Tuesday, 17 March 2026

The Duchess of Malfi as a Revenge Tragedy

This play contains so many elements of horrors or which it can be classified as a melodrama. From the beginning to the end of this drama, there are a lot of elements of horrors. The last two acts of the play have an abundance of them. However melodramatic episodes are seen earlier too. The Duke in order to horrify the Duchess gives a dead man’s hand to her and she kisses it taking it to be the Duke's hand. The spectacle of waxen images of the dead bodies of Antonio and children presented before the Duchess is another horrid scene. The unruly dance of the mad men before the Duchess, the appearance of Bosola as a tomb makes and a bell man and the appearance of the executioners with bell and core in procession too are intended to create horror. The next horror is mentioned in the series of murders committee by Bosola. The last horror comes when Julia is poisoned in a most cold-blooded manner. Antonio is killed and Ferdinand, Cardinal and Bosola all meet their death at the end. So, there are the ten murders.

Taking revenge and murdering people are the integral part of revenge tragedy. In this drama, we find people taking revenge and are murdering others. But Webster sets his play in a different manner, the revenge and murders are committed in a different manner from the traditional manner. The revengeful brothers are both villains. They are the victims of an insensate fury that blinds the eyes, maddens the drain, and poisons the springs of pity. The piteous sufferings of their victim from the hard heart of Bosola who says: You may discern the share of loveliness,"/ More perfect in her tears than in the smile."

We have seen that there was a love affair between the Duchess and Antonio and at last they marry and they produce three children. On hearing the news of their secret marriage and their children, the cardinal and The Duke Ferdinand react angrily. And from the beginning to the end of Act two, scene five, we seed the reaction of the two brothers for the action of their sister. They think that the Duchess has destroyed the reputation and status of their family. The Cardinal says, "Shall our blood/ The royal blood of Aragon and Castile, Be thus attained?” So, they don't want to destroy the family reputation and wants to kill her. Here Ferdinand says, “I’ll find scorpions to string my whips/And fix her in a general eclipse". Hence their deeds of revenge are not a wild kind of justice but monstrous wrong.

The Duchess of Malfi differs in a number of ways from the traditional revenge play. It doesn't become clear why revenge is taken on the Duchess. Her only fault is that she has married below her rank and status and thus the two brothers think, she has disgraced the family. She has certainly not committer any heinous crime for which she is subjected unjustified. That the weak revenge motives is clearly brought out by the fact that for more than two years her two brothers do nothing to punish the Duchess.

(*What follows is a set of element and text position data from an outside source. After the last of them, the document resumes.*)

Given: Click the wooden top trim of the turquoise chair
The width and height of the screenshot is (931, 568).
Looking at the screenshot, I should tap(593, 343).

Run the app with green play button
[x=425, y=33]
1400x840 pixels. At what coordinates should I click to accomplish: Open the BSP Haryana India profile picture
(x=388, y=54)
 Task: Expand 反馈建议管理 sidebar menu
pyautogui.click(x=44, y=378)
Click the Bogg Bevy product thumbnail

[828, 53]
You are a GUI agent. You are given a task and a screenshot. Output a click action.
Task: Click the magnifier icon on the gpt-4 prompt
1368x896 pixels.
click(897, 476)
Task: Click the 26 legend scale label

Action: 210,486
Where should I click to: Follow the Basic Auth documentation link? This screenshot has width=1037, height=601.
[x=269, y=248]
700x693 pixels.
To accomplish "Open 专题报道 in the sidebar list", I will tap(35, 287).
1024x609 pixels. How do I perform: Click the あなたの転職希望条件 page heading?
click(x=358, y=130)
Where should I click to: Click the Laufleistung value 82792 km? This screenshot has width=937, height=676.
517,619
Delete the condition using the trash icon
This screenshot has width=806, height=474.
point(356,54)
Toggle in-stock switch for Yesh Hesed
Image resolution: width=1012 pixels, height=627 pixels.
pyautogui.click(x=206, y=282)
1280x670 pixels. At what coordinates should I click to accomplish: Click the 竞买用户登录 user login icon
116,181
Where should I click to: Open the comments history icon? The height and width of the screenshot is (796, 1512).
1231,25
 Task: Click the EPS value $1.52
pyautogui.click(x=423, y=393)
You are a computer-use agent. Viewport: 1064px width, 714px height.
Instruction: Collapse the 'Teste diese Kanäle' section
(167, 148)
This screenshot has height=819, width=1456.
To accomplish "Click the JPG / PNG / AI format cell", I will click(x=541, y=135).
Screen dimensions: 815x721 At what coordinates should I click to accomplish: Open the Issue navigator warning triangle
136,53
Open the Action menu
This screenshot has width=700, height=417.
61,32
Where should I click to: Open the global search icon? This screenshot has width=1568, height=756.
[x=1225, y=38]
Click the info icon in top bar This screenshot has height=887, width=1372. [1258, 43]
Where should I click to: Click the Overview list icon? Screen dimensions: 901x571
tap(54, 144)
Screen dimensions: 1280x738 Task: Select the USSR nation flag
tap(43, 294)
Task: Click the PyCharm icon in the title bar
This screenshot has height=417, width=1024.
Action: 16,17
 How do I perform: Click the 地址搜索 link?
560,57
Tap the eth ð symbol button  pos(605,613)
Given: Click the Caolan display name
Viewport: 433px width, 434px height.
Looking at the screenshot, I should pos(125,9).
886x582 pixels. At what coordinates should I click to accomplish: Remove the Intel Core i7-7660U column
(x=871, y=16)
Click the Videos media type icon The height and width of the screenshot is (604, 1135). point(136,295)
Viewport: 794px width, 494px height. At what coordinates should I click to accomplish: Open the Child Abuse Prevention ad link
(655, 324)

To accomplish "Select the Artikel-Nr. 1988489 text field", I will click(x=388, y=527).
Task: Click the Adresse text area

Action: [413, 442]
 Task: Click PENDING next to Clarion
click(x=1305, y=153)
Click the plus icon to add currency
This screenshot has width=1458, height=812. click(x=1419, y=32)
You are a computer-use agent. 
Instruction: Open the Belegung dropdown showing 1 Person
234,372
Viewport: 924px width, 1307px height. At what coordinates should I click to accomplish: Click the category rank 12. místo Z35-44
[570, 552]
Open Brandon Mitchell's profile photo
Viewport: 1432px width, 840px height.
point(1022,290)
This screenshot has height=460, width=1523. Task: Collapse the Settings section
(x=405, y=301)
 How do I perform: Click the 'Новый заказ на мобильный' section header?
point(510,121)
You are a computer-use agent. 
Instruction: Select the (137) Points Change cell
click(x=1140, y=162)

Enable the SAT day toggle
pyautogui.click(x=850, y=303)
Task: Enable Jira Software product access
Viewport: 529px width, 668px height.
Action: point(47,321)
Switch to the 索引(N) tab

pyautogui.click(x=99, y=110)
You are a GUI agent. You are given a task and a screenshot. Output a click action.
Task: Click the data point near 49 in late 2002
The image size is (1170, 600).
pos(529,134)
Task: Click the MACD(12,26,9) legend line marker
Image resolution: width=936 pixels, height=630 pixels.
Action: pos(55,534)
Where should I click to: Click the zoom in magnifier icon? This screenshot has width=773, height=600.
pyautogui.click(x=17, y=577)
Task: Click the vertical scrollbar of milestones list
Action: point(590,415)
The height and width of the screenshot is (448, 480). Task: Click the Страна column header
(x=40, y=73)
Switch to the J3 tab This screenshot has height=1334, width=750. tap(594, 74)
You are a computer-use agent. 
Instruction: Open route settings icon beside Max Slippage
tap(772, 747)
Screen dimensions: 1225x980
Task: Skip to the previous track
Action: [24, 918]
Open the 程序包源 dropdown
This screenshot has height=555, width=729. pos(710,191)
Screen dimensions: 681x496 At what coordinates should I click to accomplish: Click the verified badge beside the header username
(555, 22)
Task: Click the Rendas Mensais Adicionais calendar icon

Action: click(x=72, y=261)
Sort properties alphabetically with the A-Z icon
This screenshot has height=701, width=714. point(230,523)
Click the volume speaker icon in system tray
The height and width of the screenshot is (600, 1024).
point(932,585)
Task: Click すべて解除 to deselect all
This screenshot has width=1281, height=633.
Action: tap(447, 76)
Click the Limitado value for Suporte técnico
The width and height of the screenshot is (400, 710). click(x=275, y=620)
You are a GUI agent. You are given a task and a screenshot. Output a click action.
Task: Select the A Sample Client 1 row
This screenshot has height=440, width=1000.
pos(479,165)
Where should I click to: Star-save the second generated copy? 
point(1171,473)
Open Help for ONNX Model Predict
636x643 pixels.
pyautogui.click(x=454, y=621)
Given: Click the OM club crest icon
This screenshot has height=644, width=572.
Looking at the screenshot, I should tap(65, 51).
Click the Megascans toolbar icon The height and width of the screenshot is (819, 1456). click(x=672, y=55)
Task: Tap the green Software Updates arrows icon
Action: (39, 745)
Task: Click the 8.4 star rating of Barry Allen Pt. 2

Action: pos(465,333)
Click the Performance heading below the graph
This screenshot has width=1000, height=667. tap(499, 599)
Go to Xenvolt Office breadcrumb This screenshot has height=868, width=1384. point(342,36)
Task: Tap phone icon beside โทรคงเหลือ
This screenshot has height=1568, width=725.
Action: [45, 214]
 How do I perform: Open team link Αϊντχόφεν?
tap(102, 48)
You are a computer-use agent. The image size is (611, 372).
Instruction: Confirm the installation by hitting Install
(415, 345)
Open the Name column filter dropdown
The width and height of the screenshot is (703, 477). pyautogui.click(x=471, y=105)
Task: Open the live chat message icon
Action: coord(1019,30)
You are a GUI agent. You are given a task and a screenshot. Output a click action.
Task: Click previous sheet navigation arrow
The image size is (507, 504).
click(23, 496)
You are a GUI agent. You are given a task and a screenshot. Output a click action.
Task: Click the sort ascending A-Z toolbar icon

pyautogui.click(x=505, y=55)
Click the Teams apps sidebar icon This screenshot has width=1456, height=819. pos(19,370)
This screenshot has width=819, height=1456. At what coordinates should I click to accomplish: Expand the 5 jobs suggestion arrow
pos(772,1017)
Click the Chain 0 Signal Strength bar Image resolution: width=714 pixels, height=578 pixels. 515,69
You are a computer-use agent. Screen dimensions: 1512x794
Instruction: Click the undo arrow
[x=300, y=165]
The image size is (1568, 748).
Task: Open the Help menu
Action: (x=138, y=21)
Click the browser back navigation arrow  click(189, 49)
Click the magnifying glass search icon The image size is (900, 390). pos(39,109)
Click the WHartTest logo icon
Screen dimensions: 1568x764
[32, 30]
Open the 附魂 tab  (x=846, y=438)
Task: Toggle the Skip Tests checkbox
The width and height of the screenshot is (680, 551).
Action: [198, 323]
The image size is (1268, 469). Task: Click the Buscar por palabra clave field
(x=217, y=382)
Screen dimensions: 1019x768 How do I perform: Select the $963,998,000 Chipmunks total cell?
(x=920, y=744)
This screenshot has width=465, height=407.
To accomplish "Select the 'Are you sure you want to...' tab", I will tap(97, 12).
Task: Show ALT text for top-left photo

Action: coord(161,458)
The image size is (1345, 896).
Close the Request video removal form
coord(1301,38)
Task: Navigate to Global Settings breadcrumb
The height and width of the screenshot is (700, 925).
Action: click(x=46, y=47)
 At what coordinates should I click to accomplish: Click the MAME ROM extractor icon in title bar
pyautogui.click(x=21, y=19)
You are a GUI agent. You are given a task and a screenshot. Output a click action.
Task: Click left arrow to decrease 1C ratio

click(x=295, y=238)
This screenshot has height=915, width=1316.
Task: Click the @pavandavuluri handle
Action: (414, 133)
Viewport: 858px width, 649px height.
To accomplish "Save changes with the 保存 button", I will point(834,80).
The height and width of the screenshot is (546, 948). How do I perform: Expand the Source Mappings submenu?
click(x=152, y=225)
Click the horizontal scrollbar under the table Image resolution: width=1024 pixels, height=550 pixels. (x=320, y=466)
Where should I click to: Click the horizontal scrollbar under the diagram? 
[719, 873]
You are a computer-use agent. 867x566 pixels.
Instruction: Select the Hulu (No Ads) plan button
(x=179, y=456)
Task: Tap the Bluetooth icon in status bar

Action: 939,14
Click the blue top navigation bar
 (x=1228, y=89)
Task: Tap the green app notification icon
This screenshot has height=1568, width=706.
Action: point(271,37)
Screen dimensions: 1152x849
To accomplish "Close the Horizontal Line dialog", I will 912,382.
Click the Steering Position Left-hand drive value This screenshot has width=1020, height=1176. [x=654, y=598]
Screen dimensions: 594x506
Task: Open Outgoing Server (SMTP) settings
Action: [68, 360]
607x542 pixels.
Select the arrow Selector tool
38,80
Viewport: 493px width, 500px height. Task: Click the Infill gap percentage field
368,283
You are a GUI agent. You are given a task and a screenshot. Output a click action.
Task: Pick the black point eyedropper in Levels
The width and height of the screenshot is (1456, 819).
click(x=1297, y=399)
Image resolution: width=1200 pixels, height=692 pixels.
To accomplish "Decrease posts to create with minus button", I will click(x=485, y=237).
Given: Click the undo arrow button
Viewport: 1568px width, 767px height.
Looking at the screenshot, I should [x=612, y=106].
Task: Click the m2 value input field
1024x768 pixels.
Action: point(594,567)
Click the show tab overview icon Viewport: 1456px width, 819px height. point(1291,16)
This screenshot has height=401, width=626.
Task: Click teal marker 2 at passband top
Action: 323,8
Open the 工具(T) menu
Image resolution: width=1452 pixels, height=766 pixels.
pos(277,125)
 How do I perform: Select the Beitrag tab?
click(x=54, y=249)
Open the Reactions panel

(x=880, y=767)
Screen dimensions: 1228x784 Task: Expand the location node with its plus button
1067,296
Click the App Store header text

In presenting the supernatural too, Webster deviates from the tradition or modifies the tradition. He doesn't present and of the conventional hosts and objectives portents found in typical revenge plays. There is absolutely nothing unrealistically supernatural in the play. The sorrowful answers which the echo makes to Antonio's words are the result of a natural phenomenon. No ghost appears on the scene. In this Webster has shown vital concern for an artistic atmosphere of supernatural.

The Duchess of Malfi is a revenge tragedy. Although Webster wrote this drama following the tradition of revenge tragedy, he has modified some of its aspects to make it unique. And he is perfect enough drawing the art in his own style that makes it more acceptable to the readers to accept it as a true revenge tragedy. So, in a word we can say that it is a perfect revenge tragedy.